Figure 1: Although G2 shows a distinct methylation pattern from other groups, it is quite similar to those in normal hepatocytes and cirrhotic livers. In addition, those in normal hepatocytes and cirrhotic livers are also similar each other. These point should be discussed. Clustering tree for subgroups should be shown.

Thank you for your comment. From our previous analysis of other cancer types [ref 10, Schwalbe et al, Oncogene, 2021], SL-like genes identified by the bioinformatic approach we have developed are predicted to exhibit methylation patterns similar to normal cells and, consistent with this, the regions in subgroup-2 that are differential methylated in comparison to the other four subgroups, typically strongly resemble normal liver tissue. We have added this discussion to the revised manuscript. We haven’t added a clustering tree in Fig 1 as the groups weren’t derived by clustering, but were instead based on NMF.

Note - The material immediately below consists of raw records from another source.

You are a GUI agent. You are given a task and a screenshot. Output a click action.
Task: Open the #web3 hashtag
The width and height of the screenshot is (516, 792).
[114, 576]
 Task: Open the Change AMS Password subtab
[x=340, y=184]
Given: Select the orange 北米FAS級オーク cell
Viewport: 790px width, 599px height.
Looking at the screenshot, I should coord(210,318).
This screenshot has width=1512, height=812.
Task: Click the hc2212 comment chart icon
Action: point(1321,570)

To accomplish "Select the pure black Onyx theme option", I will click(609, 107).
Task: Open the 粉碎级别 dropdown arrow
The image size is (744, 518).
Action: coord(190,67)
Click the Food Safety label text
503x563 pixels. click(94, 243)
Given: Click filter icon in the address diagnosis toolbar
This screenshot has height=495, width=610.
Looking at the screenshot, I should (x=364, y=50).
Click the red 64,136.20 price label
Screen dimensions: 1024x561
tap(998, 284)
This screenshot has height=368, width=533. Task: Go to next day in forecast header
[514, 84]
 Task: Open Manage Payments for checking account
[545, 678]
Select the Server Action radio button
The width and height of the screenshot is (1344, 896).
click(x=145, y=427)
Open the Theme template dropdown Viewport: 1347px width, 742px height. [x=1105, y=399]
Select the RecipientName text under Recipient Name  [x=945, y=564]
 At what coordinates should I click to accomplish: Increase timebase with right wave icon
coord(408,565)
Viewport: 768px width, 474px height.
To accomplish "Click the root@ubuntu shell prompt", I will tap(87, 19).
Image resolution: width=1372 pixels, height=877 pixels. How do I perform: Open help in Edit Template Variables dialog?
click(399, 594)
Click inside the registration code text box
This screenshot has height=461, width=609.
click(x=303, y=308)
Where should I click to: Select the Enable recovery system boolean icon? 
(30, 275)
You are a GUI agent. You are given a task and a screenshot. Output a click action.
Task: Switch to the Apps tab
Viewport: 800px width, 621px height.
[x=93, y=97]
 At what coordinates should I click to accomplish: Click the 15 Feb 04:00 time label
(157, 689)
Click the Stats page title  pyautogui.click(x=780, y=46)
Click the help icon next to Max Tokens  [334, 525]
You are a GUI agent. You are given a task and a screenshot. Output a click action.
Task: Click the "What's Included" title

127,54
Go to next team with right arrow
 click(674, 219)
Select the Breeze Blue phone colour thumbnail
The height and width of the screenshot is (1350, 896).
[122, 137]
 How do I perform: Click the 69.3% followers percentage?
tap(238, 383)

The clustered groups (G1~G5) should be analyzed more, for example, clinical relevance (stages and prognosis), transcriptome/proteome, mutation signature, and so on.

Thank you for your comment. We have carried out UMAP clustering of these groups using GEO2R online tool, but the groups do not show any distinguished clusters taking whole transcriptome into consideration. Hence, we have not carried out any further transcriptome analysis. The clustering map for the samples is included as supplementary Figure S1 in the revised manuscript. Unfortunately, no clinical data or proteome data is available for these samples in a public domain.

More detailed methods of analyses, in particular, how TIAM1 and LDHB genes were identified, should be described.

Thank you for your comment. We have added further details about the method in the revised manuscript (page 13 line 13 – line 25).

Round 2

Reviewer 1 Report

I think that authors made sufficient changes in a manuscript.

Reviewer 2 Report

The authors have adequately addressed my concerns. I have no further comments.